Jeremiah 14:9 “We are called by thy name, leave us not.”
Thomas Hooker (1586-1647), distant relative of the more well-known Richard Hooker (1554-1600), arrived in the Massachusetts Bay Colony in 1633 from England aboard the Griffin with fellow passengers Samuel Stone and John Cotton. Born in 1586 and a graduate of Emmanuel College, Hooker was appointed to the church of St. Mary’s in Chelmsford, Essex in 1626 where he became renowned for his preaching and lectureship. However, under Archbishop Laud, in 1629, Hooker was cited and summoned to the Court of High Commission for his Puritan practices and teachings. He was to be arrested and tried for his Puritan ways. In danger of having his ears cropped or face branded, Hooker absconded and fled to Holland for several years before taking the great journey to New England. There he would become known as the “father of Connecticut” having migrated there to found the Connecticut Colony as well as being instrumental in the development of the Fundamental Orders of Connecticut. But, before all of this and prior to his departure from his native land, he preached a final sermon titled “The Danger of Desertion.”
At this juncture in our nation’s history, any God-fearing American Christian must ask: are we suffering the judgment of God? Moreover, to the degree that we are, what is to be done? Hooker’s sermon provides critical insights from Scripture into what it looks like for a nation to suffer under God’s judgment and what it should do given such a severe state of affairs.
Expounding on Jeremiah 14, Hooker recounts how the people of God sought the Lord in order that his presence would not leave them, “This is the great request of the saints, they desire not to be left of God, though God may justly leave them.” Hooker applies this to the nation of England. Hooker’s choice of Jeremiah 14:6 reflects an assumption common among the Puritans, one which causes evangelicals today great discomfort. It was the belief of the Protestants that God covenanted with nations.
Through the blood of Jesus Christ, God purchased the nations, and for Hooker, England was one such nation. God had delivered them from captivity and bondage. Furthermore, for Hooker, God may “justly leave off a people, and unchurch a nation.” One need look no further than England today to see just such a nation.

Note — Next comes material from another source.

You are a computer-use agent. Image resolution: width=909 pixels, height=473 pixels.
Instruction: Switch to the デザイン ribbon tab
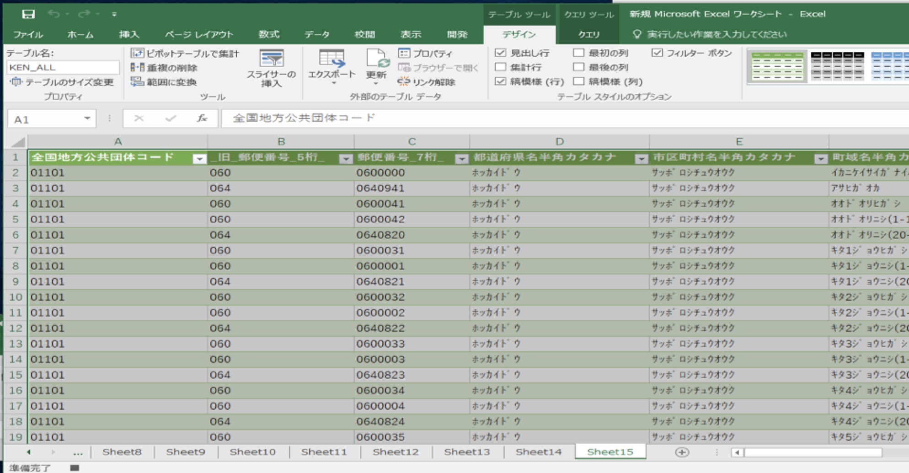pyautogui.click(x=519, y=34)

There were three primary manners in which God may depart from a people, according to Hooker:
- He takes away his love from a people as well as his means. For Hooker, the means of God are varied, but in this case, he refers to God’s active care flowing from his presence. The means are the ways in which God has ordained right worship and provides security for a people.
- God takes away their protection by taking down their walls of defense: magistrates and ministers. The magistrates and ministers of God serve as a wall of defense for a nation covenanted with God, and God will remove these two means of protection when God leaves a people.
- The teaching and counseling become rotten with bribery and false teaching.
Hooker asks:
“May God cast off a people, and unchurch a nation? Then let it teach us to cast off all security for miseries are nigh by all probabilities. When we observe what God has done for us, all things are ripe for ruin, and yet we fear it not, we promise safety to ourselves, and consider not that England is like to be harrowed, we cannot entertain a thought that England shall be destroyed, when there are so many professors in it; we cannot be persuaded of it, according to the conviction of our judgments, either it must not be, or not yet, as if it were impossible for God to leave England, as if God were a cockering Father over lewd and stubborn children: God may leave a nation that is but in outward covenant with him, and why not England?”
Hooker preached about the formerly Christian regions of Palestine and Denmark and begged his hearers to see that England may find itself in such disrepute as these if they were not to plead with their God. He entreats his countrymen to not believe their Christian numbers to be so great as to prevent God’s departure. “Do not say there are many Christians in it, can God be beholding to you for your religion? No surely, for rather then he will maintain such as profess his Name and hate him, he will raise up of these stones children unto Abraham; He will rather go to the Turks, and say you are my people, and I will be your God.”